January 14, 2009
The dollar's gain
Something unusual seems to have happened recently in the economic world. At the same time that our government has been borrowing and creating hundreds of billions of dollars, the dollar's international value has jumped. It would seem the opposite would have happened, that the dollar would have dropped in value. Why didn't it?
Dr. Mike Walden, North Carolina Cooperative Extension economist in the College of Agriculture and Life Sciences at N.C. State University, responds:
"Well, because with all the economic troubles, all over the world - and indeed, we are in a worldwide recession - the U.S. dollar is still considered to be the most stable currency. It's still considered to be a safe haven. So, what you've seen happen is as investors all around the world are getting out of stock markets, they're getting out of different government bonds, they're all flocking to the dollar. They're all buying investments that are denominated in the dollar, like federal treasury securities.
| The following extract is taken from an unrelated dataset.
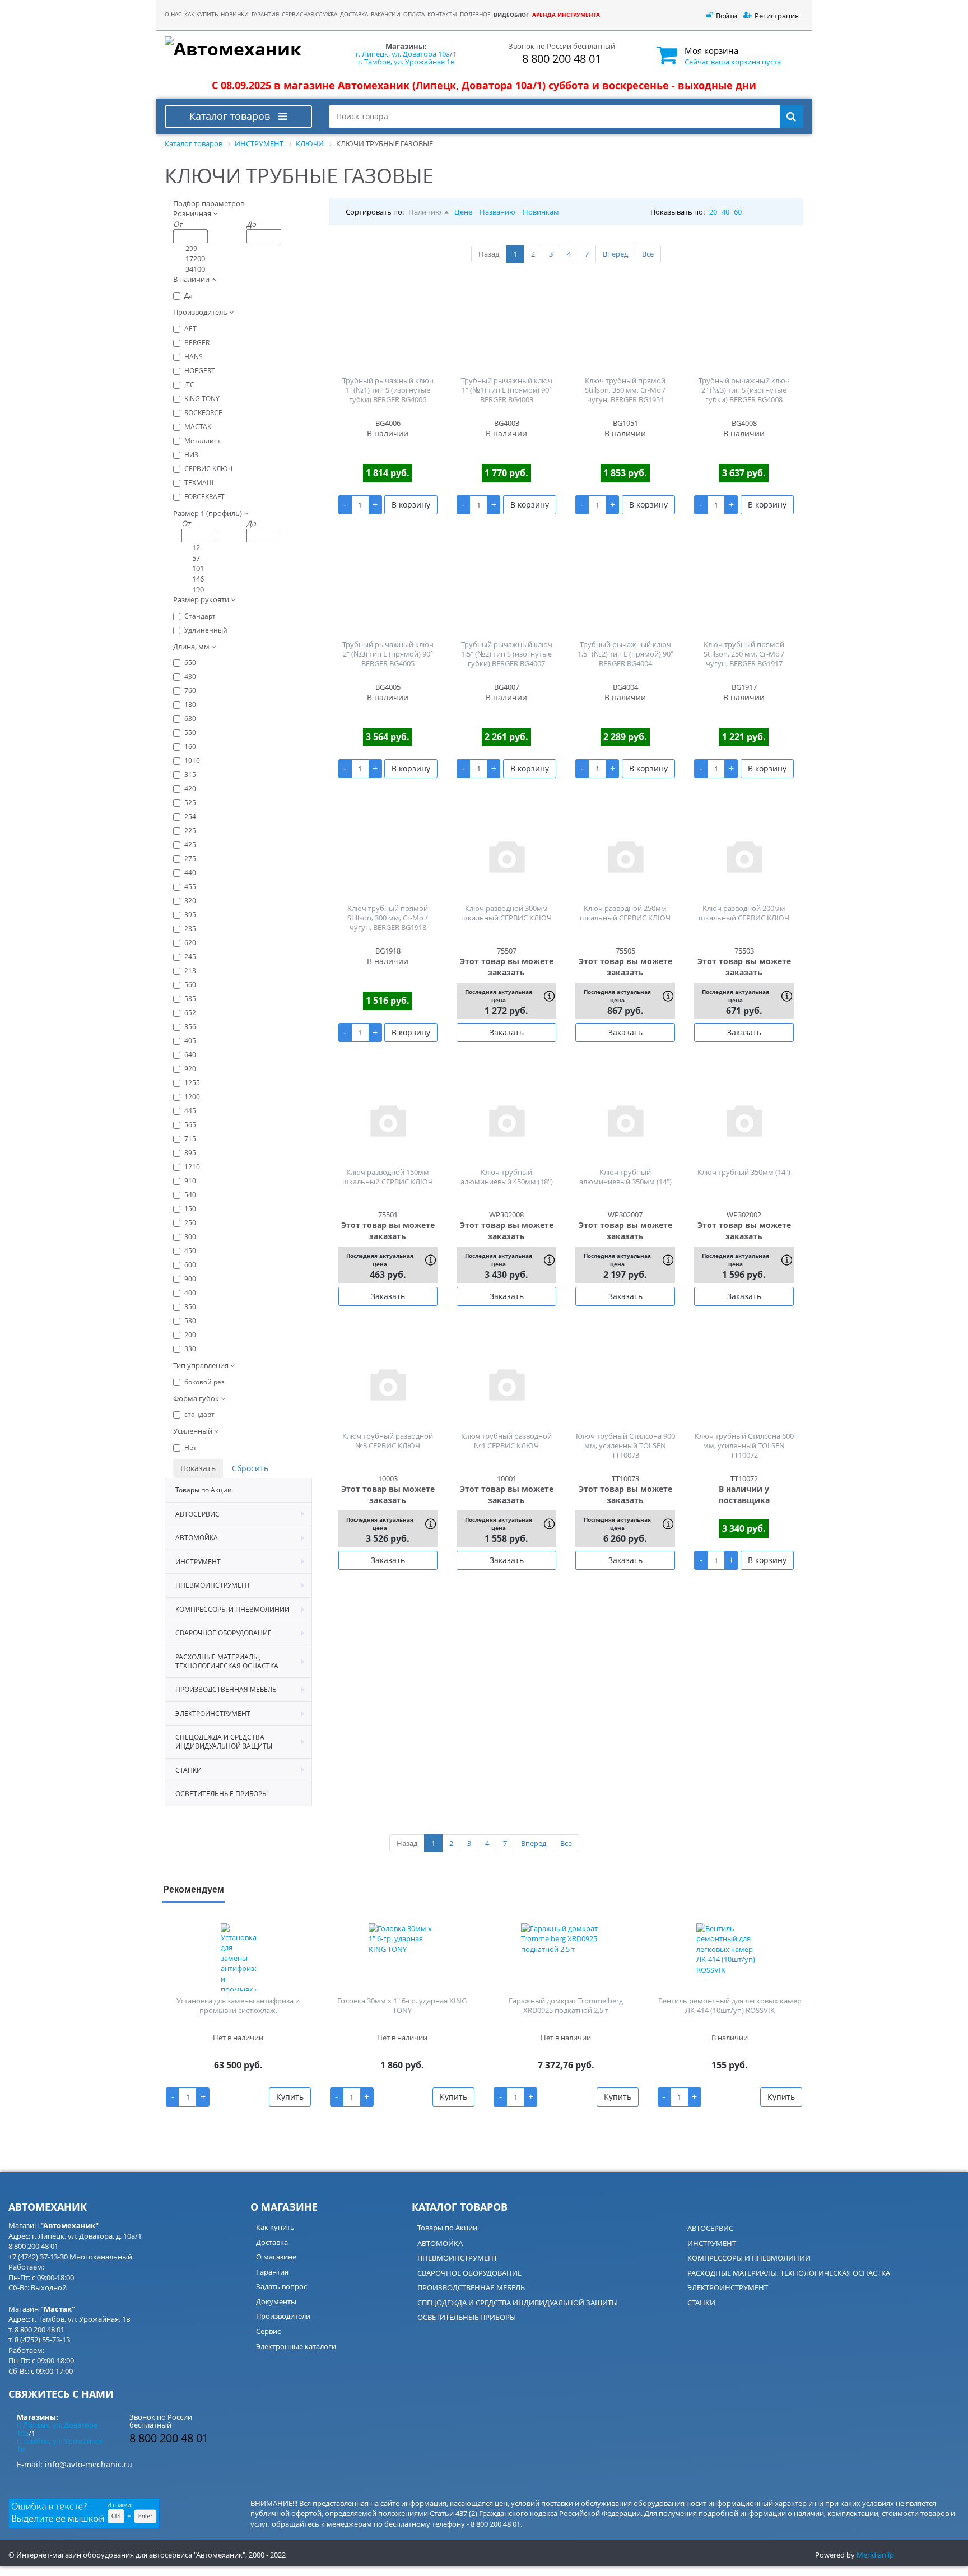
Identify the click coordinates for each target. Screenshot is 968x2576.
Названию (497, 212)
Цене (463, 212)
Indeed, the federal government has now been able to issue investments that carry zero interest rates. That is, people are so interested in having their money parked in dollars that they don't even need to be paid interest on it. That's actually unprecedented. And so it has been good for our international status actually to have this worldwide economic crisis. Now there's certainly a downside to the stronger dollar, and that is that it's reducing the growth in our exports. Our strong export growth over the last couple of years has been a very positive point in our economy. Now that export growth is slowing, that's simply going to add to the recession."